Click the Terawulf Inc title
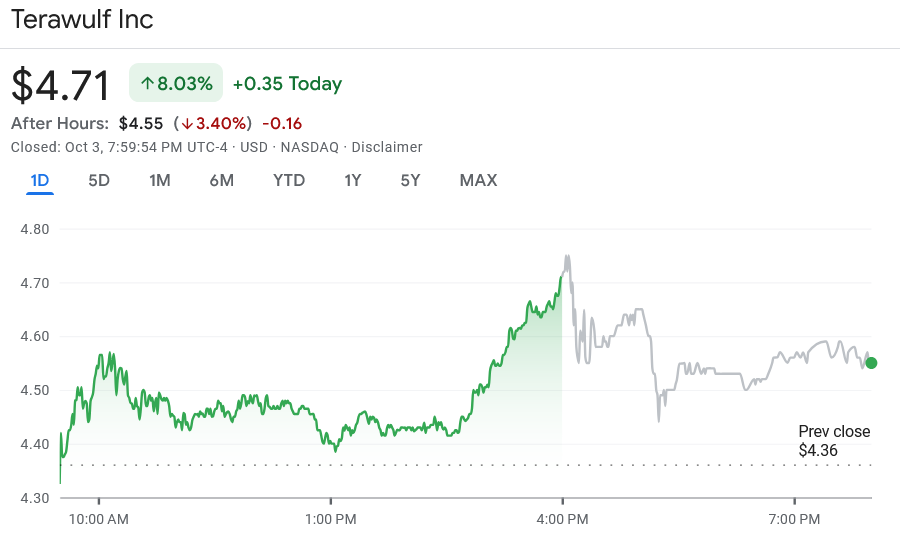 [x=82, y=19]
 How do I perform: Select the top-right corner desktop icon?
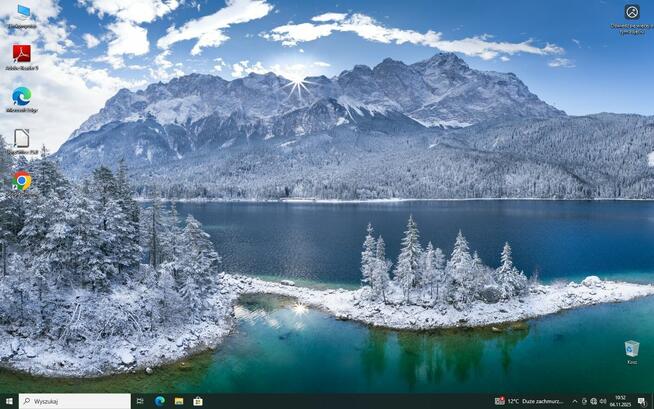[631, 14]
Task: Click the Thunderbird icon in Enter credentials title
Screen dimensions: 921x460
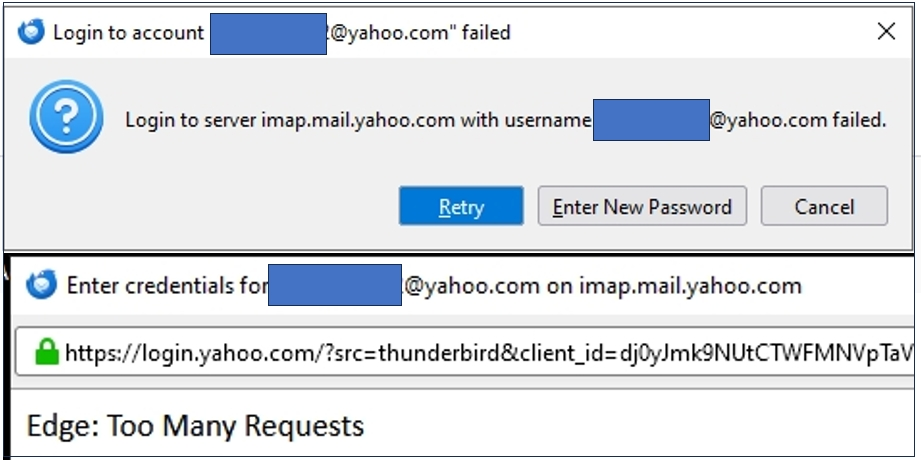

######

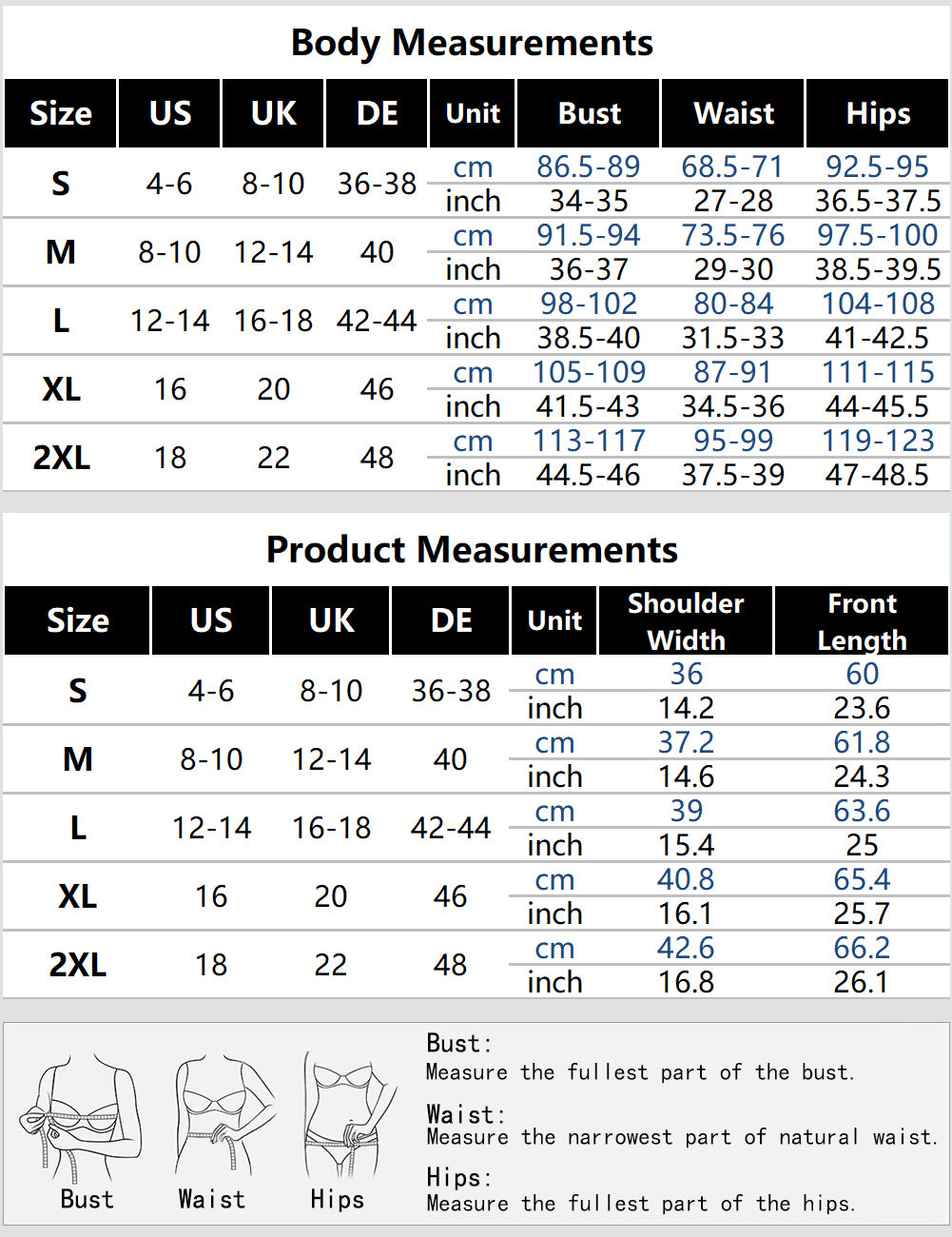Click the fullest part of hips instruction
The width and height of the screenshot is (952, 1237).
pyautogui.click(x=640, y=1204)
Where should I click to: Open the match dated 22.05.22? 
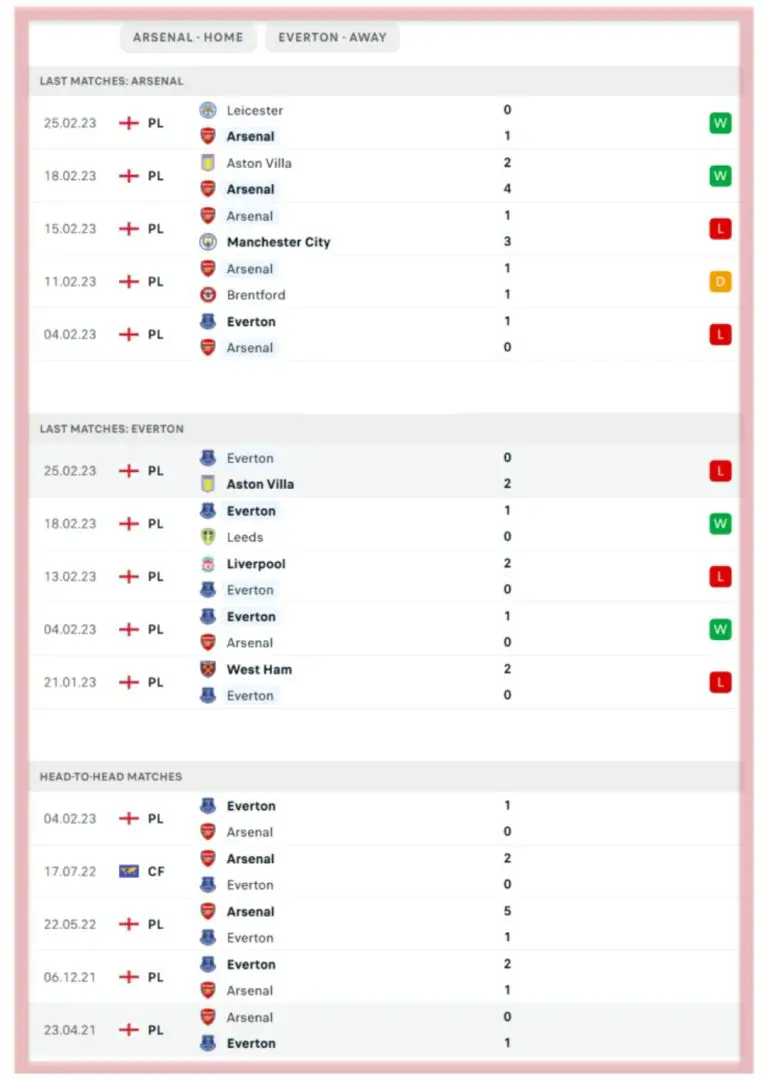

######

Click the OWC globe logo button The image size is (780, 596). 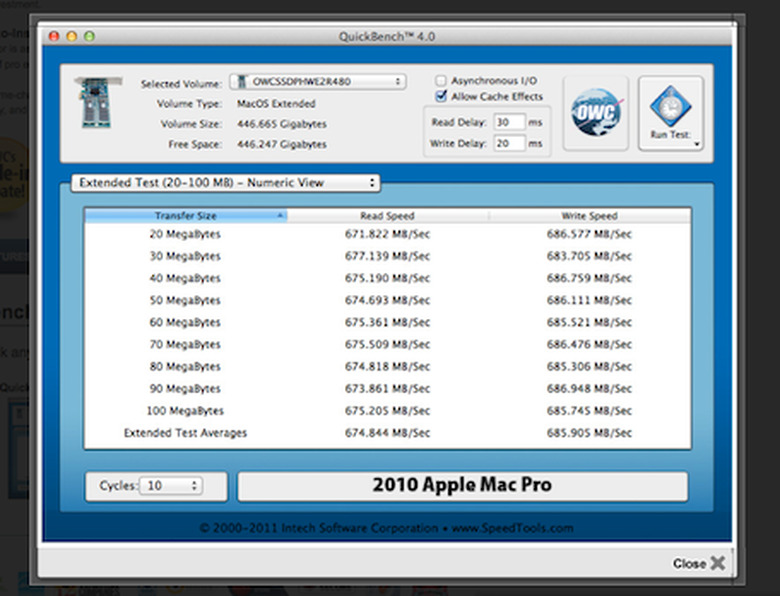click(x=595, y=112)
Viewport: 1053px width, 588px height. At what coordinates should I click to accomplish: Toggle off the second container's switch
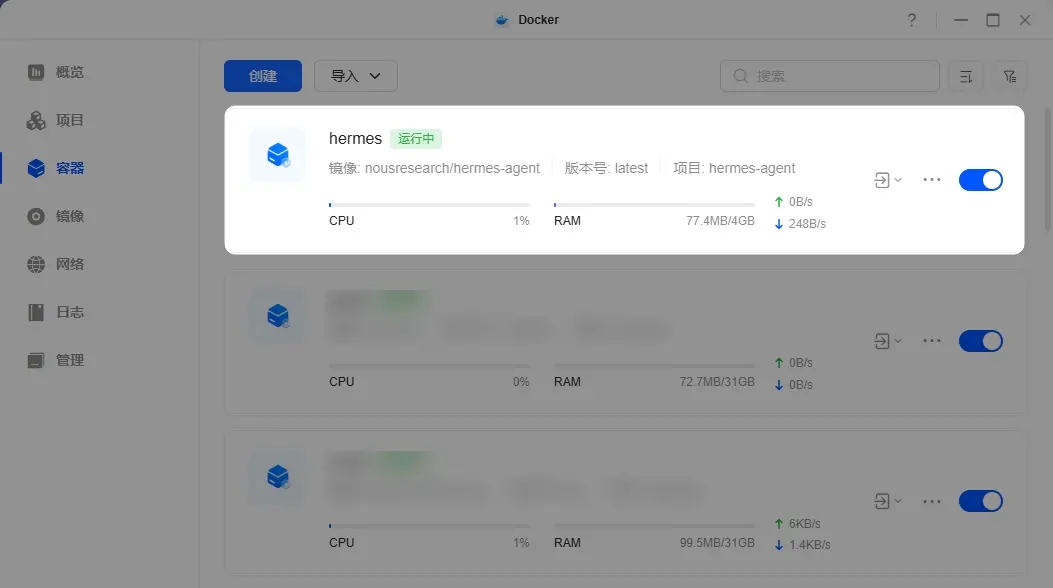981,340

######

The task. Write out only the lines that run from the line containing "Task: Click the" through the line containing "Screen dimensions: 921x460", both included, exactly as they appear above.

Response.
Task: Click the Thunderbird icon in Enter credentials title
Screen dimensions: 921x460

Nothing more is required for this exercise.